12月 2020 | Articles |

It does not need repeating that 2020 has been an incredibly challenging year, with many people and businesses feeling undue financial pressures. In particular, businesses that provide services which are paid for in instalments, or on a subscription basis, will undoubtedly have encountered customers struggling to make ends meet as non-payment or part-payment can be an obvious sign of hardship.

 

Many customers may hold a feeling of anxiety and discomfort towards admitting they are facing financial hardship. Businesses, therefore, should take a proactive and customer-centric approach in order to identify and support those in real need of their assistance.

 

Spotting those in need

 

Experian works extensively with Local Government and through this work we have seen that many of those at risk of financial hardship can often be the last to ask for help. Due to either embarrassment, adopting a wait and see approach or even a lack of understanding that help is available, this vulnerable group can represent a large contingent of an organisation’s customer base.

 

The ability for an organisation to pre-emptively reach out and offer assistance through discounts, delayed payment options or downgraded services can make all the difference to securing a long-term customer and ensuring cash flows remain predictable and constant.

 

Audience profiling for financial hardship in action

 

Experian has partnered with one of the largest utilities providers in Australia to help them understand the financial health of their customers. The project, which involved detailed audience profiling and data enrichment, would provide the organisation with the key indicators needed to better assess which clients needed their support most.

 

During the profiling exercise a customer was identified due to the irregularities in their water usage versus previous months, where it had increased dramatically. The utilities provider contacted the customer to enquire about their water usage and the health of their finances.

 

During the conversation it became very apparent the customer had made no major changes to their water usage and was nervous about the impending bill. The utilities provider was able to suggest a free pipe inspection during the call as any leak would explain the sharp increase in usage.

 

The inspection took place and a leak was found. It was repaired, and the customer was afforded significant bill relief due to the leak driving up the perceived usage. Truly a fantastic client outcome all round.

 

Support clients, protect revenues

 

It typically costs five times more to acquire a customer than to retain an existing one. Losing a customer now because they were not shown support during this time of uncertainty can likely mean they will just not return. Therefore, the incentive for businesses to help their customers is not just humanitarian but financial.

 

Another issue is the possibility of customers ‘masquerading’. This is where, typically more savvy customers, will attempt to take advantage of goodwill and hardship support mechanisms to benefit themselves.

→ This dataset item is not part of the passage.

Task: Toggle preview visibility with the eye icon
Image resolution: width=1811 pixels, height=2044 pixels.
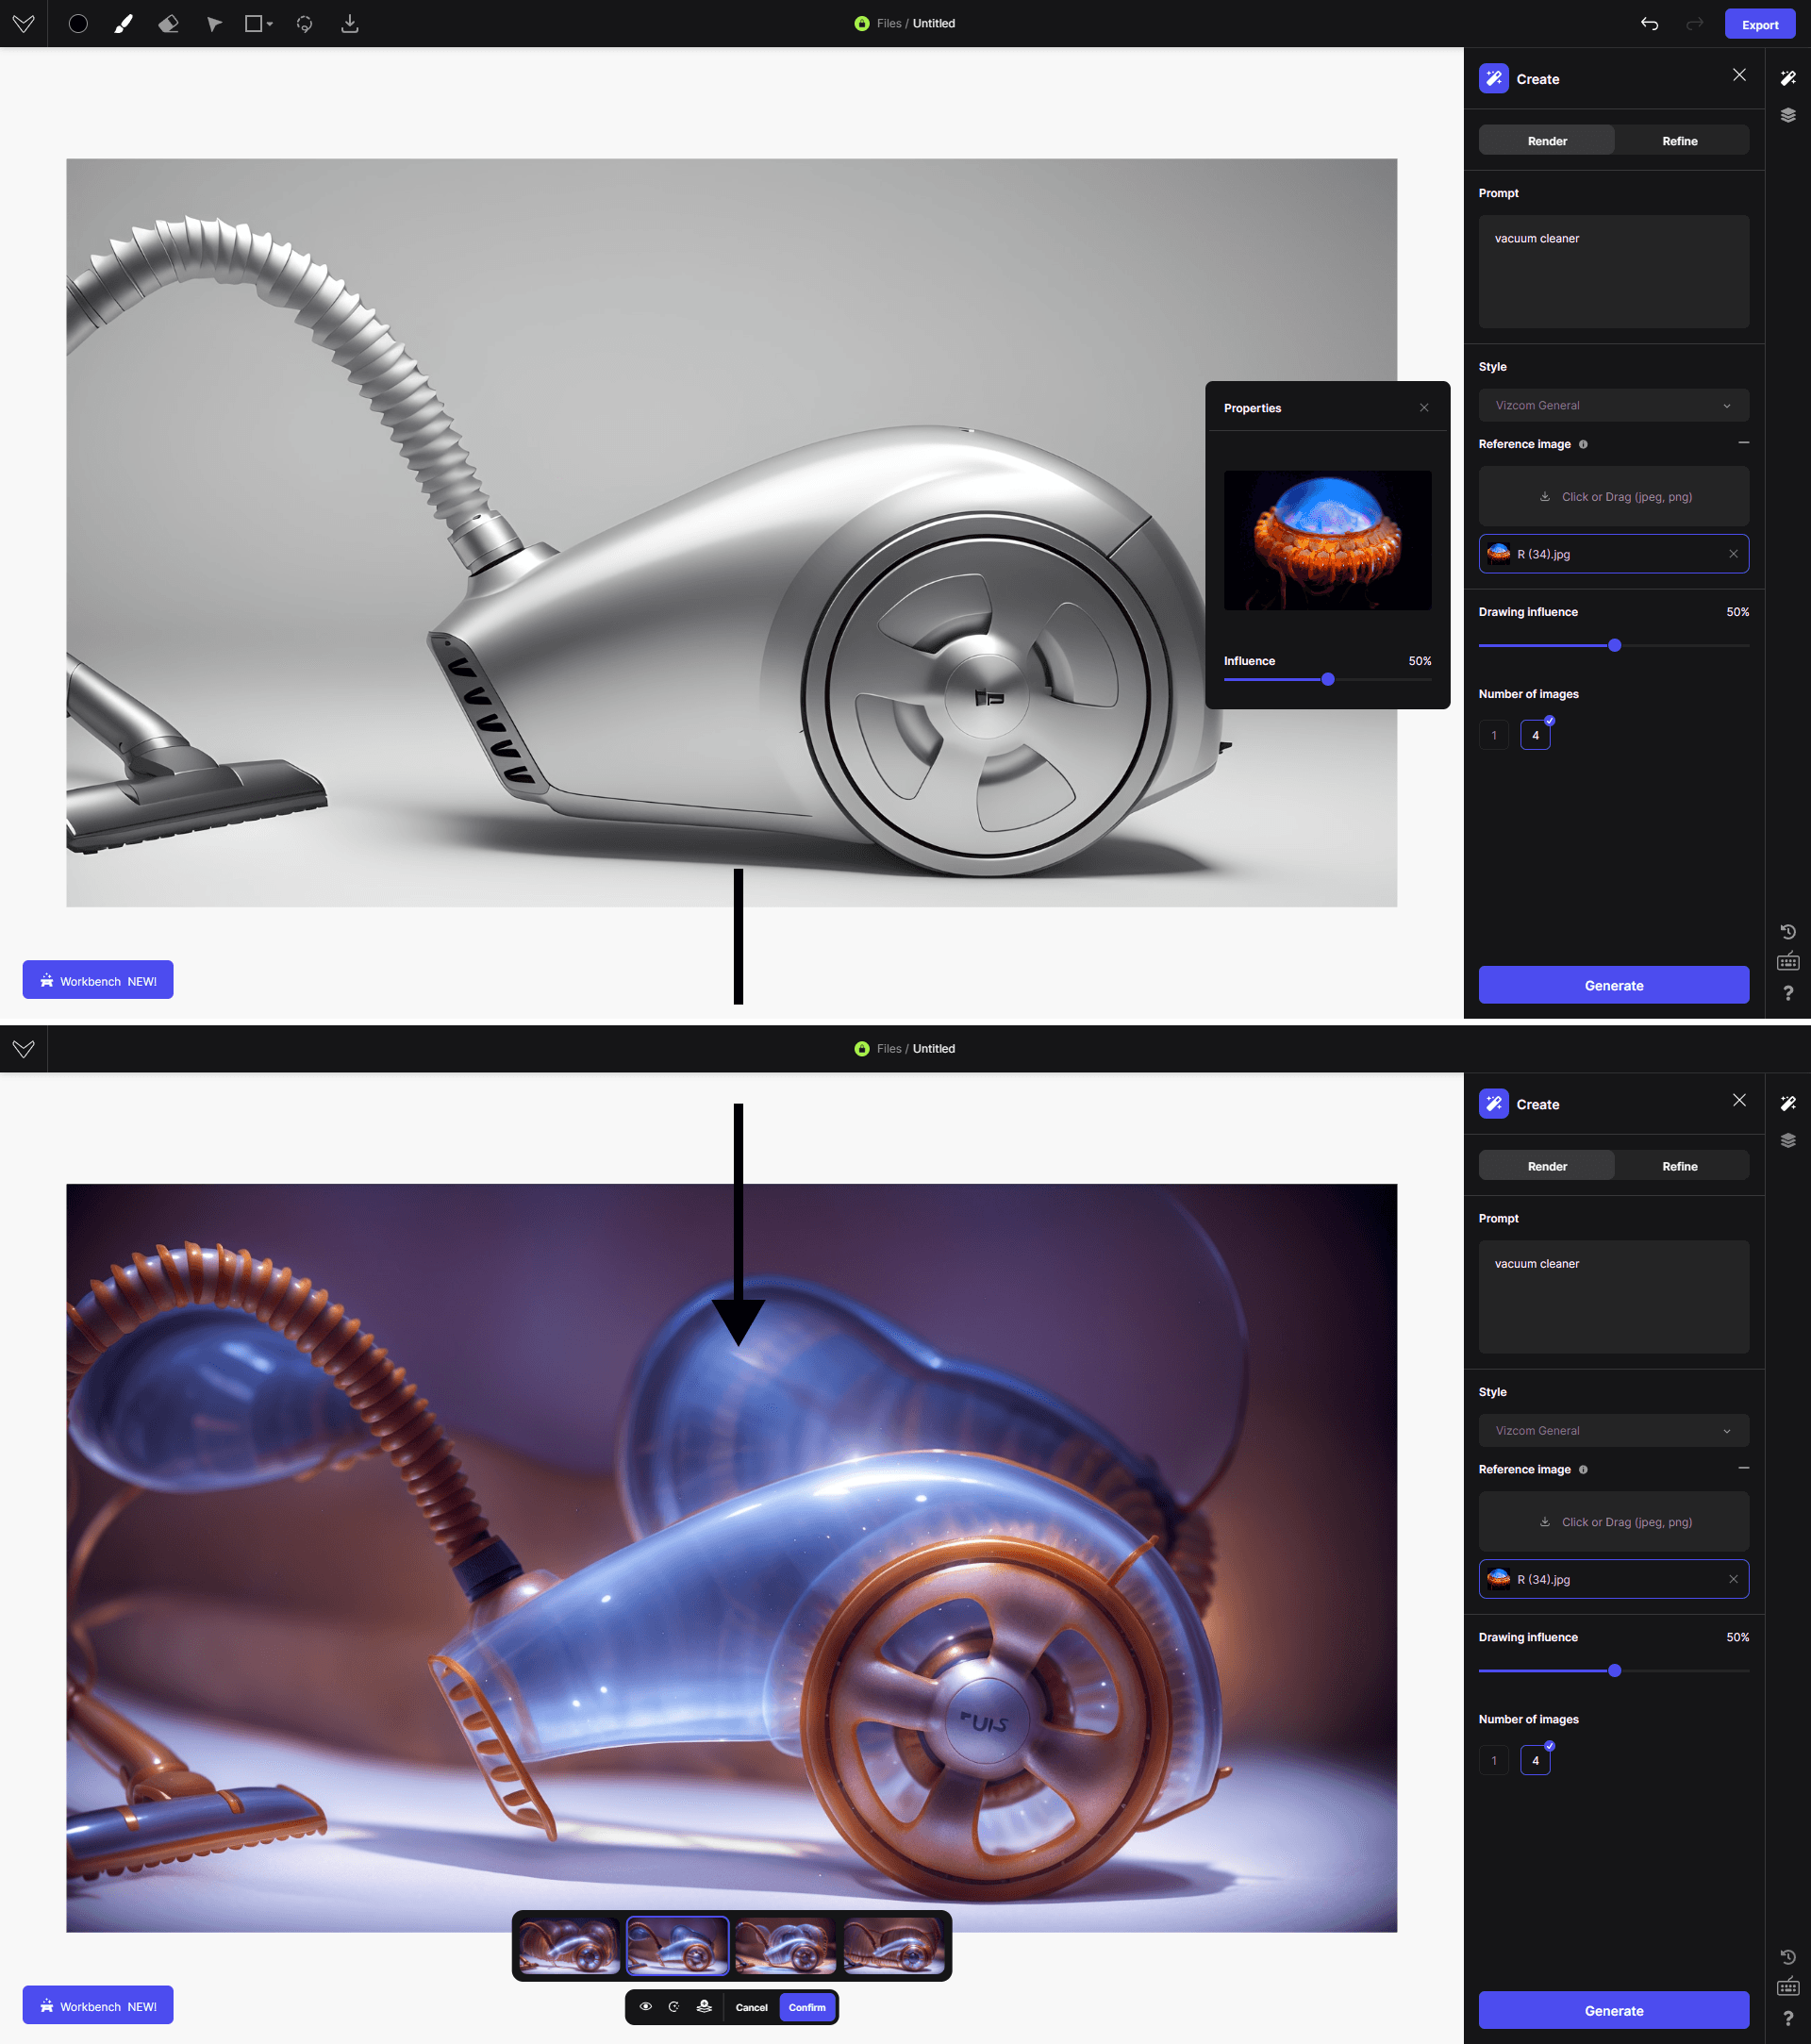Action: coord(645,2007)
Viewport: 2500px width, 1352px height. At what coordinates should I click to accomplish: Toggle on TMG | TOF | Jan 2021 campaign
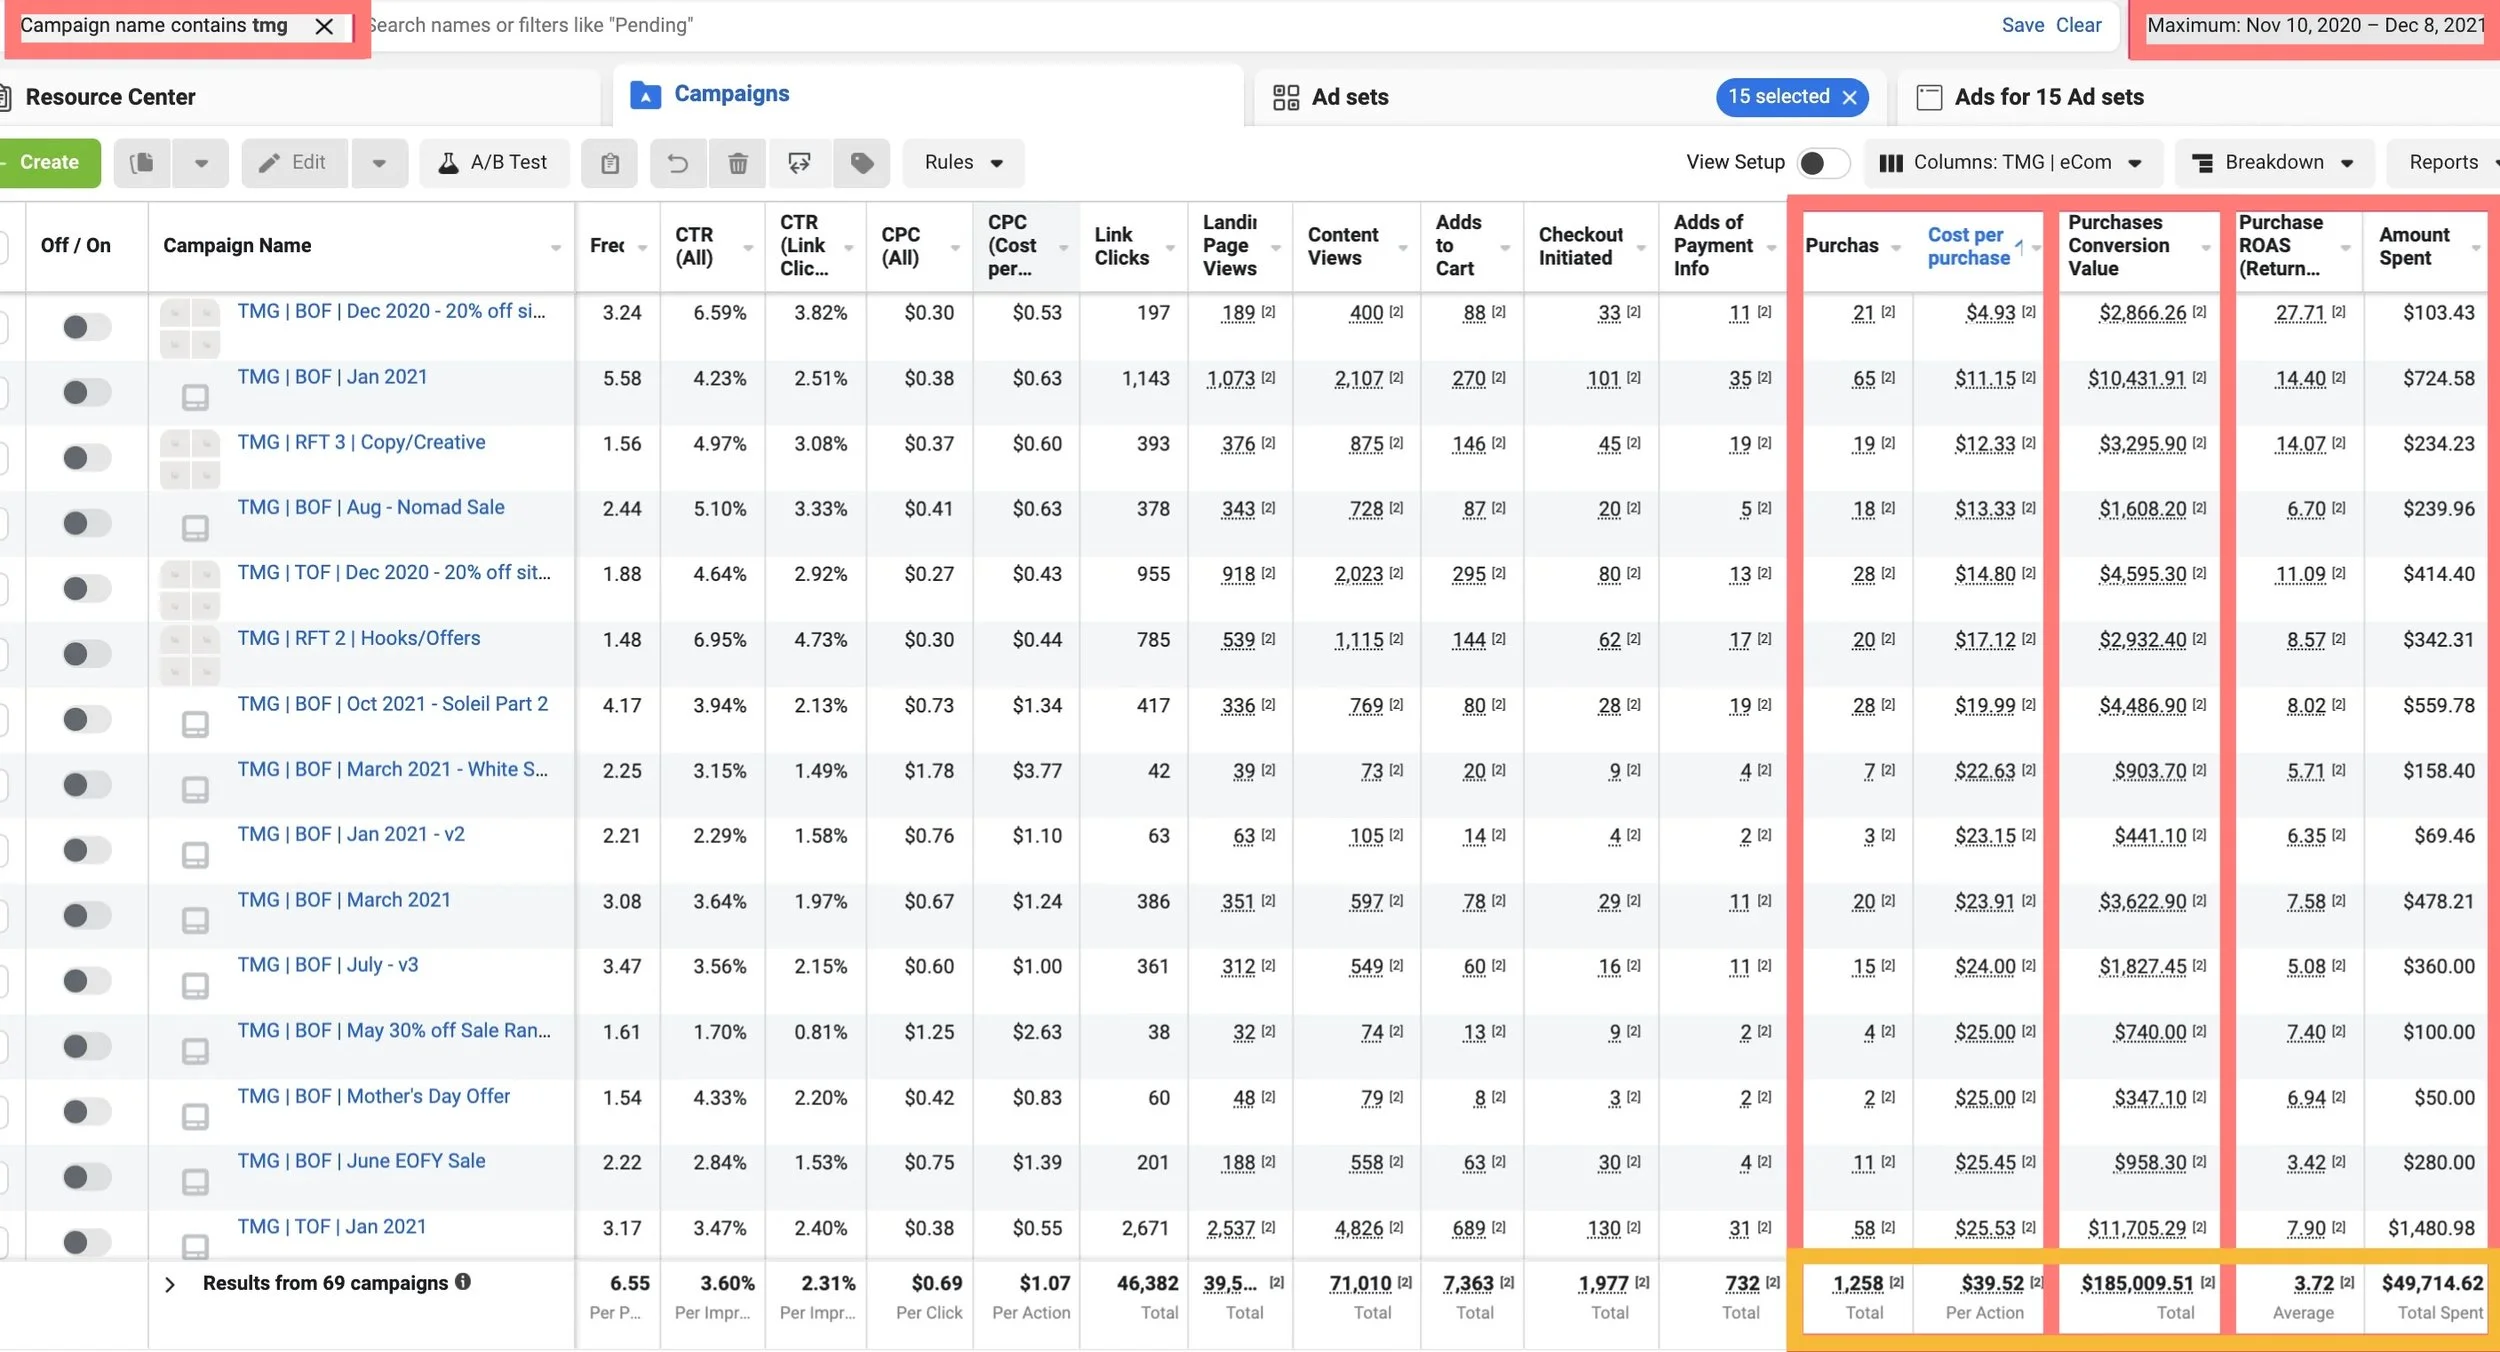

By not separating those who are in actual need versus those who would like to take advantage of a generous concession, a company can quickly find themselves in a difficult and unprofitable situation.

 

Using key indicators of financial hardship

 

A number of indicators are often needed to determine financial hardship. The difficulty from the perspective of an organisation can be trying to acquire these indicators from their customers. It can often be deemed invasive, and the activity holds the potential to do more harm than good. For example, asking your customers about their employment status can be an extremely sensitive conversation and one that could have a severe impact on your reputation if not handled with care.

 

Utilising third-party data, such as that provided by Experian, and a varied range of indicators help in correctly identifying those who are in most need of assistance. From here customers can be prioritised and supported in a way that is both beneficial to the customer and to the business.

 

It’s safe to say that customers will remember an organisation that supported them through the more challenging times.